B-Reel is a creative company founded in Stockholm, Sweden, in 1999. It has more than 170 staff and multiple offices worldwide. Services include strategy, concept, design, programming, animation, direction, and production.
Background and motivation
Over the past year, from internal projects to work with Google Daydream at Google I/O, we have carried out a series of VR experiments. These experiments helped us learn the production workflow and practical requirements of the medium. We then focused on foundational interaction principles that could improve VR experiences. The Daydream platform inspired this work because practical VR platforms rely on the kinds of interactions we wanted to explore. We therefore decided to investigate a specific interaction in depth.
Visual interaction model vs physical interaction model
Most practical VR interfaces today are simple 2D panels fixed in space. VR games, by contrast, often emphasize physical interactions over visual UI. For example, Cosmic Trip uses physical buttons for menu navigation, while Job Simulator largely abandons the point-and-click interaction paradigm.

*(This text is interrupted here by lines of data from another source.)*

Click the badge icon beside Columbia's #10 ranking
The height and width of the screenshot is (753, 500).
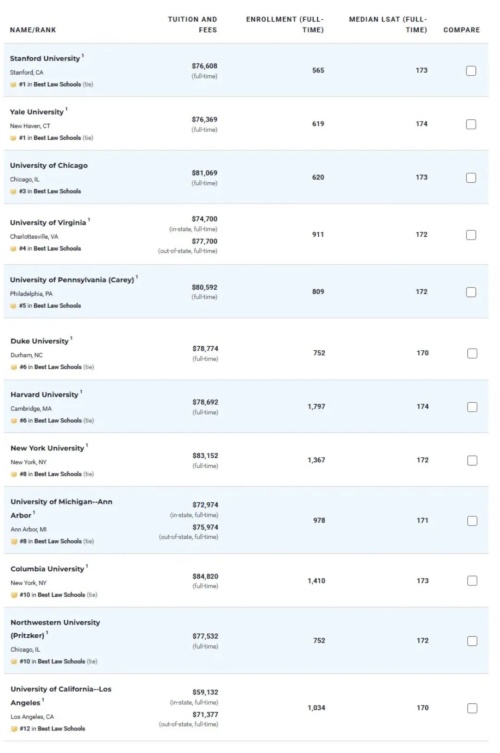14,595
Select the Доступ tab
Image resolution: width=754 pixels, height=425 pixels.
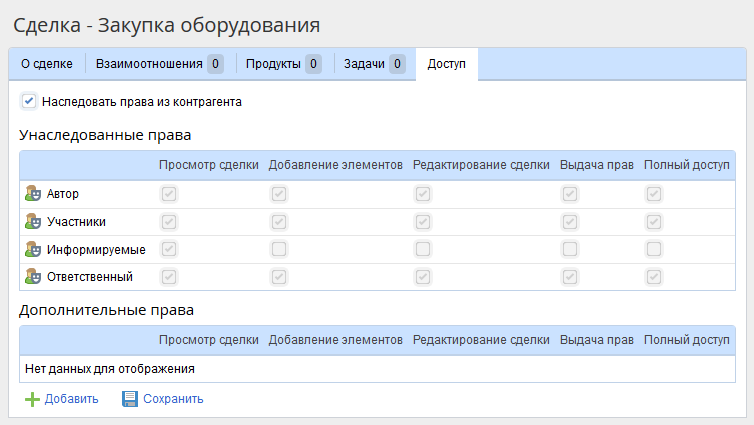click(447, 64)
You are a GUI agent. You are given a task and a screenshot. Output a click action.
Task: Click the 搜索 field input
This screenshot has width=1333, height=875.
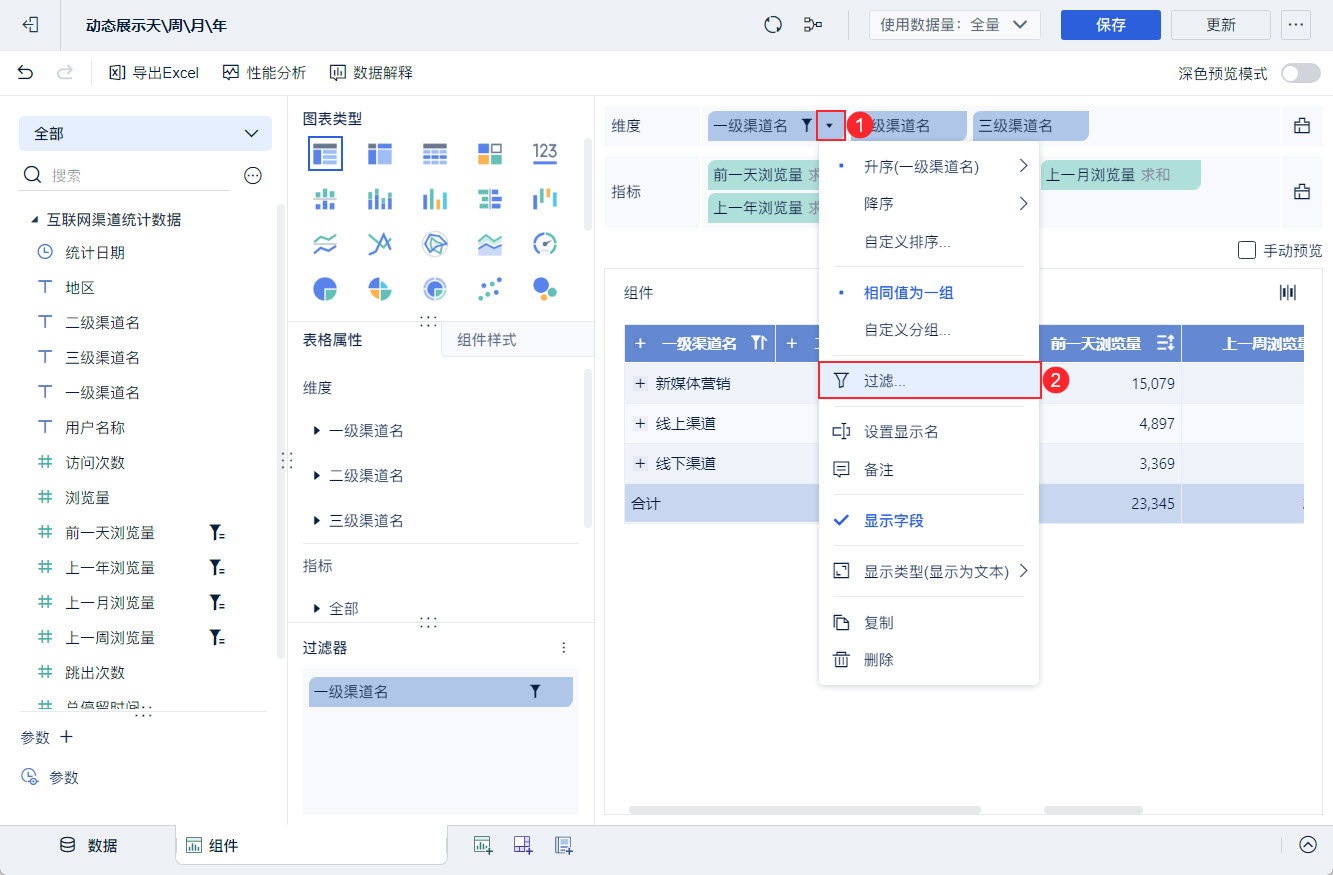click(x=135, y=175)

We brainstormed and arrived at a compelling idea: simulate the sense of weight when interacting with virtual objects. When a user picks up an object, can we alter the apparent speed of their motion to convey different weights? Heavier objects would be picked up more slowly, while lighter objects would move at normal speed. This idea is not necessarily novel or directly applicable in every practical scenario, but it was worth exploring experimentally.
Platform targeting and tools
We sought a method applicable across motion-controller platforms: from Daydream-style controllers to room-tracked controllers like Vive and Rift. We started by designing for high-end platforms (using Vive as a baseline before Oculus Touch), then explored simplified approaches for Daydream, and finally gaze-based controls for Gear VR and Cardboard.

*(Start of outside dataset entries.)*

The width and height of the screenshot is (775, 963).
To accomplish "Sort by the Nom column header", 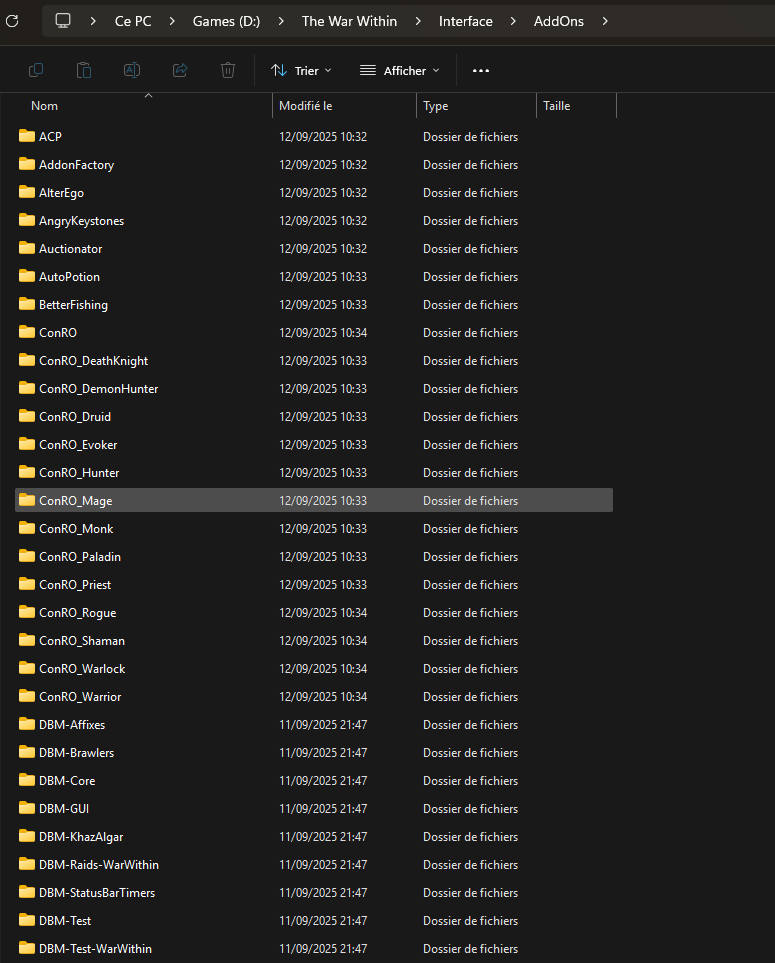I will click(x=45, y=106).
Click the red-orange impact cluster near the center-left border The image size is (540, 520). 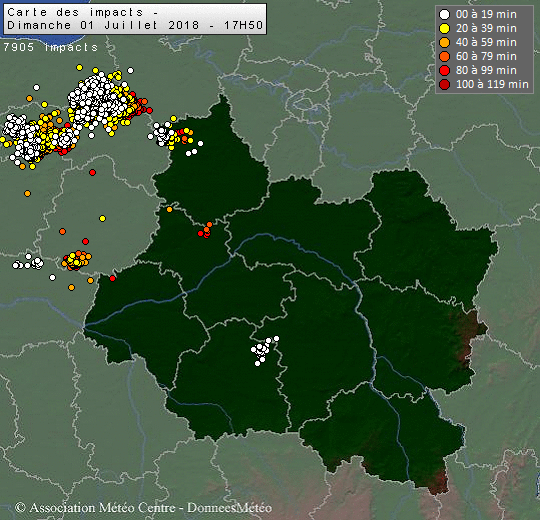[x=205, y=230]
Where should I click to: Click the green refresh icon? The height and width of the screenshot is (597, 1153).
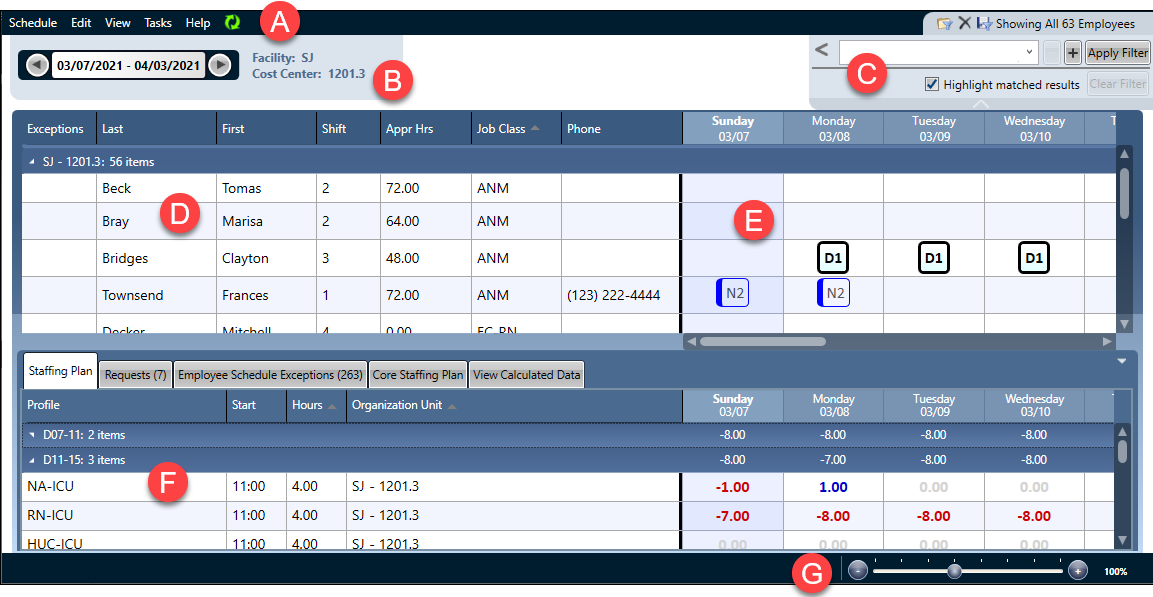232,22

For development we chose the Unity engine, though we plan to try Unreal in future experiments.
Goals
We set explicit success criteria for this effort:
- Establish a collaborative Unity workflow and familiarize more team members with it.
- Create a basic internal template environment to accelerate future VR experiments.
Research process
After defining direction and goals, we formed a team of three 3D/motion artists, two designers, and one creative technologist. We used Git as our version control and resource-sharing solution across devices. Each scene was edited by one person at a time while others produced prefabs for the main scenes. This workflow suited our small team, and we also investigated methods for efficient collaboration on larger projects.

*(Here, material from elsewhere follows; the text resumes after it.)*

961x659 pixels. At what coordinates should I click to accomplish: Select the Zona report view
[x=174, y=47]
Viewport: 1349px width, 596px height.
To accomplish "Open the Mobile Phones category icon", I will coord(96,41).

Step one: learn to be object-lifting artists
To implement weight feedback, we first clarified the basic physics of picking up and moving objects. We found that the necessary concepts were consistent and not yet standardized in the VR industry, so we experimented with several ideas grouped into two categories: direct attachment and loose attachment. The attachment type determines how we simulate weight.
Direct attachment
With direct attachment, the object fully matches the controller's movement. If the controller moves too quickly, the object may not keep up due to its simulated weight, the connection can break, and the object will fall to the ground.
Loose attachment
With loose attachment, objects have different attraction strengths according to weight. Lighter objects react faster and feel closer to direct attachment. Heavier objects lag behind the controller and require more simulated "force" to lift. We initially expected this approach to perform poorly because objects do not perfectly track the controller, which can break immersion. However, the effect proved surprisingly convincing.
Two practical insights emerged:
- We continue to render the controller while lifting to preserve the user's sense of direct control over the environment.
- When the controller first contacts an object, we lock them together into a direct attachment. We added this mechanism because the sense of weight is most useful during the pickup action; after that, continuous weight simulation can distract the user.